**ACTIVITY 1:** List each line of the entries that contains the word "click", matching case exactly.

**TEXT FOR ANALYSIS:**
__________
What I Loved About the Oscars
The Oscars are the best and the worst of television — they are appointment viewing worldwide, yet everyone hacks them to pieces as the show plays on.
I thought the 87th Academy Awards was a good event: producers Craig Zadan and Neil Meron struck the right balance of honor and irreverence, and Neil Patrick Harris made his hosting duties look effortless. Not every line zinged, but it never does, and there were enough buoyant moments to keep the evening afloat.
The Oscars were yet another moment to applaud independent cinema, as the indies swept every major award category. (For a list of all the winners, with indie movies highlighted, see below.)
The studios are not creatively bankrupt. They can still make great movies, and execute scale in a way no one else can. Guardians of the Galaxy and Interstellar, two films from 2014 that represent unique and unconventional creative choices, albeit in vastly different ways, are only possible with massive studio budgets and operations supporting them.
Yet the demarcation between studio films and independent films has never been clearer. Studios make gigantic movies with known brands, with a brand being a franchise, like the Divergent novels or 50 Shades of Grey, a famous director, like Christopher Nolan, or comic book heroes from the DC or Marvel universes.
Indie movies are more personal and do not need to achieve global box office success to make back their investment. This is true even as the average budget of independent movies has grown, thanks to smart, entrepreneurial new financiers willing to take risks on creative vision.
The ratings for the 87th Academy Awards were down 16% from the year before, owing largely to the fact that fewer people in America saw the movies that were nominated and won — because, again, most of them were indies. So while the Academy is still one of the oldest, whitest, most male organizations around, and has a big blind spot when it comes to race, Academy voters do validate the quality of independent cinema over routine studio fare.
It’s further demonstration that there is no relationship, positive or negative, between commercial viability and artistic accomplishment.
Highlights and an Internationale
What else did I love?
The Oscars were also a celebration of the international presence of cinema, with Mexican and UK citizens grabbing gold in abundance. Alejandro González Iñárritu’s shout-out to his Mexican countrymen, on both sides of the border, was as welcome a wake-up call as Patricia Arquette’s demand for equal rights for women in America.
Julianne Moore finally won. She is the bravest actress I know, and her honest, fearless portrayals of characters others would shun earns my continuing admiration.
__________
**DATASET RECORDS:**
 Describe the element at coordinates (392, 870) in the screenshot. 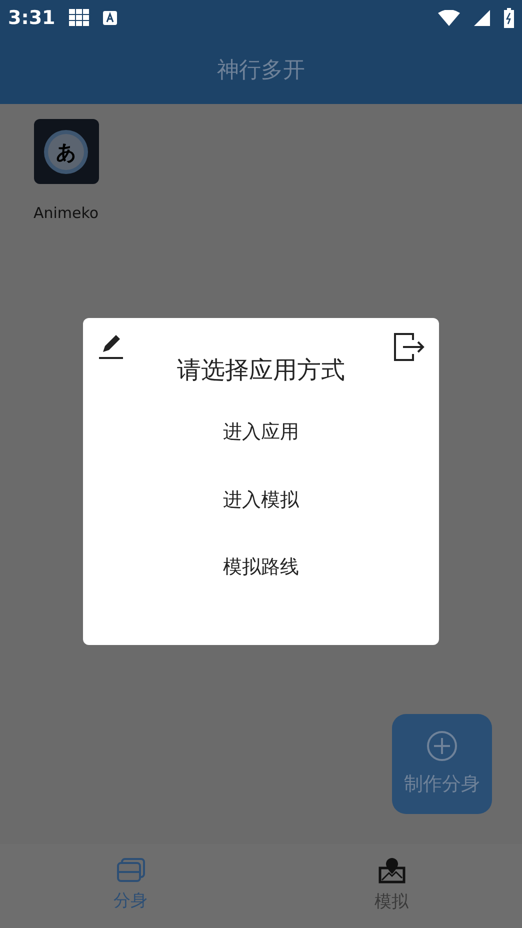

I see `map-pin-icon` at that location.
__________
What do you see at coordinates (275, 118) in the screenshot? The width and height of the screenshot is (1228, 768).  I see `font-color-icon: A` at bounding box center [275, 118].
__________
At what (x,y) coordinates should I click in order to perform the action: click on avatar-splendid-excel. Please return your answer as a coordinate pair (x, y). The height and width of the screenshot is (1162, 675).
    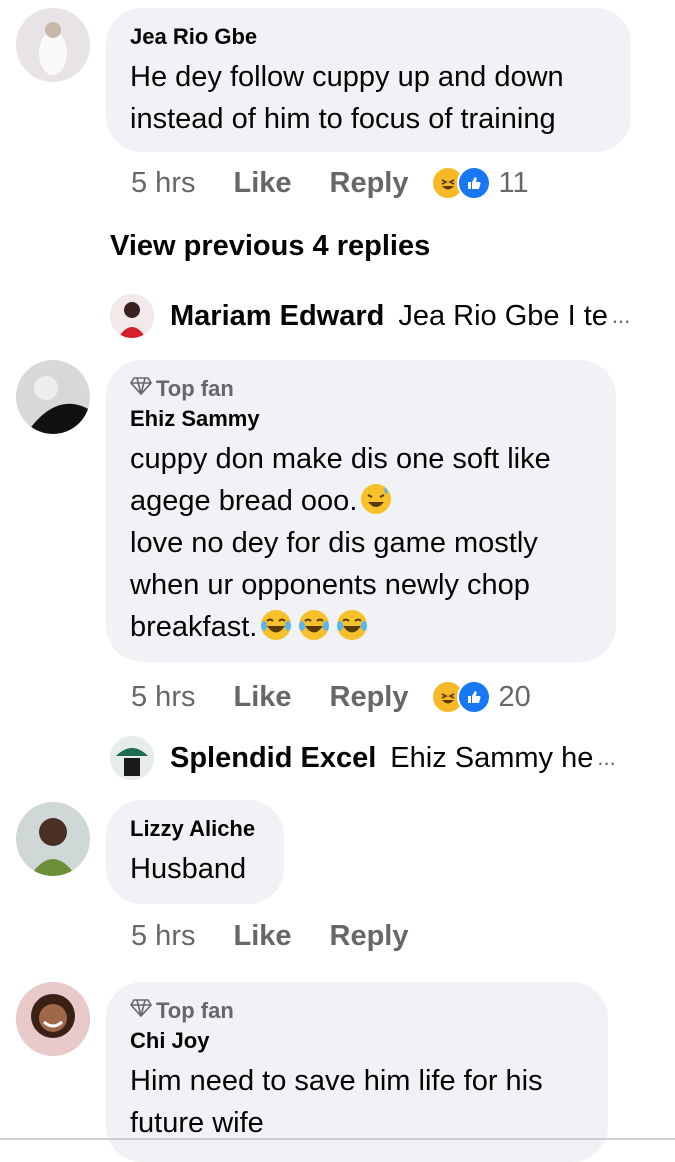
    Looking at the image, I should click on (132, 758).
__________
**ACTIVITY 2:** Summarize the text about the Oscars above in two sentences.

**REPLY 1:**
At what (x,y) coordinates should I click in order to perform the action: click on avatar-splendid-excel. Please return your answer as a coordinate pair (x, y). The height and width of the screenshot is (1162, 675).
    Looking at the image, I should click on (132, 758).

**REPLY 2:** The writer thought the 87th Academy Awards was a good event, with independent films sweeping every major category even though studios can still make great large-scale movies. Ratings fell 16% from the year before, largely because fewer Americans saw the mostly indie films that were nominated and won, and the writer also loved the international presence of the winners and Julianne Moore's victory.